## What is required
Please print every line of the material below exactly.

## Data provided

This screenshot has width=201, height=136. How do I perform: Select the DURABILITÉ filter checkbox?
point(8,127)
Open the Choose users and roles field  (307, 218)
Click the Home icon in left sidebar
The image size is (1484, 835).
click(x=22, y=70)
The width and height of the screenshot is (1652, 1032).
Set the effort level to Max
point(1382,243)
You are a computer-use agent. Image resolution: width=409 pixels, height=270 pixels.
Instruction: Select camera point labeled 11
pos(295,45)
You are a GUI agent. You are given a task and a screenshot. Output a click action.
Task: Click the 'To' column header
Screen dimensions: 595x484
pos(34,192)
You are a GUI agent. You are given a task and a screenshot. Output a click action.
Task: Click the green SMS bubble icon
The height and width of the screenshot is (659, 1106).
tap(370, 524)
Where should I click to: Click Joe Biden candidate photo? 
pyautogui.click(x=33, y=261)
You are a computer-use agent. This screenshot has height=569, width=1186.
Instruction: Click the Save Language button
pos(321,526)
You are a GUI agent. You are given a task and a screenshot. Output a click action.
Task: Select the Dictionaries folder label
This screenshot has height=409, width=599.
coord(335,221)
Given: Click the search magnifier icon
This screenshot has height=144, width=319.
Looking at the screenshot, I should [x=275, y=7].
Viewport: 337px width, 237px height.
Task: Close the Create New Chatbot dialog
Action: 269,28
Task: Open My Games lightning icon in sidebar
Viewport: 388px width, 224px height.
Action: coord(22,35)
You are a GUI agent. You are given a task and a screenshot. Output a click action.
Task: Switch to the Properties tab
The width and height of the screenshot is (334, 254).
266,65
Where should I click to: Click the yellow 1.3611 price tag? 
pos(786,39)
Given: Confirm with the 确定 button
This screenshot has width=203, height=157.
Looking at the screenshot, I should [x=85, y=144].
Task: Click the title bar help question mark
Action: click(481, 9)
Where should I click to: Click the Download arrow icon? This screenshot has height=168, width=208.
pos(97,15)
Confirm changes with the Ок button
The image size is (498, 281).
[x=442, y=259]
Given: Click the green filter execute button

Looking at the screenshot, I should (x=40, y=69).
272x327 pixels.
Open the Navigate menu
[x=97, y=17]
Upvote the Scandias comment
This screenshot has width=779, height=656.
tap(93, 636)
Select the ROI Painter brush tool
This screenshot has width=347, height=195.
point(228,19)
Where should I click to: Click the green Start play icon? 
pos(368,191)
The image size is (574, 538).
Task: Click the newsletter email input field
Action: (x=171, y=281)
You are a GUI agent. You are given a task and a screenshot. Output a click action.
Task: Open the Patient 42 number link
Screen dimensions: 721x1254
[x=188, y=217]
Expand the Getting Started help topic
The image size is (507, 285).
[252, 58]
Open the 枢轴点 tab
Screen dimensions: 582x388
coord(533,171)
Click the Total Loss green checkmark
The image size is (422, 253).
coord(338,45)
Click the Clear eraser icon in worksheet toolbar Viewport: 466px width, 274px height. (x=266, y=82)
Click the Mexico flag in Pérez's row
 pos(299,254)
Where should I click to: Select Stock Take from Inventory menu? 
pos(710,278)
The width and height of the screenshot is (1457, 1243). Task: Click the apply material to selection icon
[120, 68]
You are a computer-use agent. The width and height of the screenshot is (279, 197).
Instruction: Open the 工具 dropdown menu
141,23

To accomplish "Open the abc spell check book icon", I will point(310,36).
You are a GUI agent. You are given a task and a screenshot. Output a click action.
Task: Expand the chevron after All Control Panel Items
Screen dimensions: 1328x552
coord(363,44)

## Result
This screenshot has width=201, height=136. How do I perform: Select the DURABILITÉ filter checkbox?
point(8,127)
Open the Choose users and roles field  (307, 218)
Click the Home icon in left sidebar
The image size is (1484, 835).
click(x=22, y=70)
The width and height of the screenshot is (1652, 1032).
Set the effort level to Max
point(1382,243)
You are a computer-use agent. Image resolution: width=409 pixels, height=270 pixels.
Instruction: Select camera point labeled 11
pos(295,45)
You are a GUI agent. You are given a task and a screenshot. Output a click action.
Task: Click the 'To' column header
Screen dimensions: 595x484
pos(34,192)
You are a GUI agent. You are given a task and a screenshot. Output a click action.
Task: Click the green SMS bubble icon
The height and width of the screenshot is (659, 1106).
tap(370, 524)
Where should I click to: Click Joe Biden candidate photo? 
pyautogui.click(x=33, y=261)
You are a computer-use agent. This screenshot has height=569, width=1186.
Instruction: Click the Save Language button
pos(321,526)
You are a GUI agent. You are given a task and a screenshot. Output a click action.
Task: Select the Dictionaries folder label
This screenshot has height=409, width=599.
coord(335,221)
Given: Click the search magnifier icon
This screenshot has height=144, width=319.
Looking at the screenshot, I should [x=275, y=7].
Viewport: 337px width, 237px height.
Task: Close the Create New Chatbot dialog
Action: 269,28
Task: Open My Games lightning icon in sidebar
Viewport: 388px width, 224px height.
Action: coord(22,35)
You are a GUI agent. You are given a task and a screenshot. Output a click action.
Task: Switch to the Properties tab
The width and height of the screenshot is (334, 254).
266,65
Where should I click to: Click the yellow 1.3611 price tag? 
pos(786,39)
Given: Confirm with the 确定 button
This screenshot has width=203, height=157.
Looking at the screenshot, I should [x=85, y=144].
Task: Click the title bar help question mark
Action: click(481, 9)
Where should I click to: Click the Download arrow icon? This screenshot has height=168, width=208.
pos(97,15)
Confirm changes with the Ок button
The image size is (498, 281).
[x=442, y=259]
Given: Click the green filter execute button

Looking at the screenshot, I should (x=40, y=69).
272x327 pixels.
Open the Navigate menu
[x=97, y=17]
Upvote the Scandias comment
This screenshot has width=779, height=656.
tap(93, 636)
Select the ROI Painter brush tool
This screenshot has width=347, height=195.
point(228,19)
Where should I click to: Click the green Start play icon? 
pos(368,191)
The image size is (574, 538).
Task: Click the newsletter email input field
Action: (x=171, y=281)
You are a GUI agent. You are given a task and a screenshot. Output a click action.
Task: Open the Patient 42 number link
Screen dimensions: 721x1254
[x=188, y=217]
Expand the Getting Started help topic
The image size is (507, 285).
[252, 58]
Open the 枢轴点 tab
Screen dimensions: 582x388
coord(533,171)
Click the Total Loss green checkmark
The image size is (422, 253).
coord(338,45)
Click the Clear eraser icon in worksheet toolbar Viewport: 466px width, 274px height. (x=266, y=82)
Click the Mexico flag in Pérez's row
 pos(299,254)
Where should I click to: Select Stock Take from Inventory menu? 
pos(710,278)
The width and height of the screenshot is (1457, 1243). Task: Click the apply material to selection icon
[120, 68]
You are a computer-use agent. The width and height of the screenshot is (279, 197).
Instruction: Open the 工具 dropdown menu
141,23

To accomplish "Open the abc spell check book icon", I will point(310,36).
You are a GUI agent. You are given a task and a screenshot. Output a click action.
Task: Expand the chevron after All Control Panel Items
Screen dimensions: 1328x552
coord(363,44)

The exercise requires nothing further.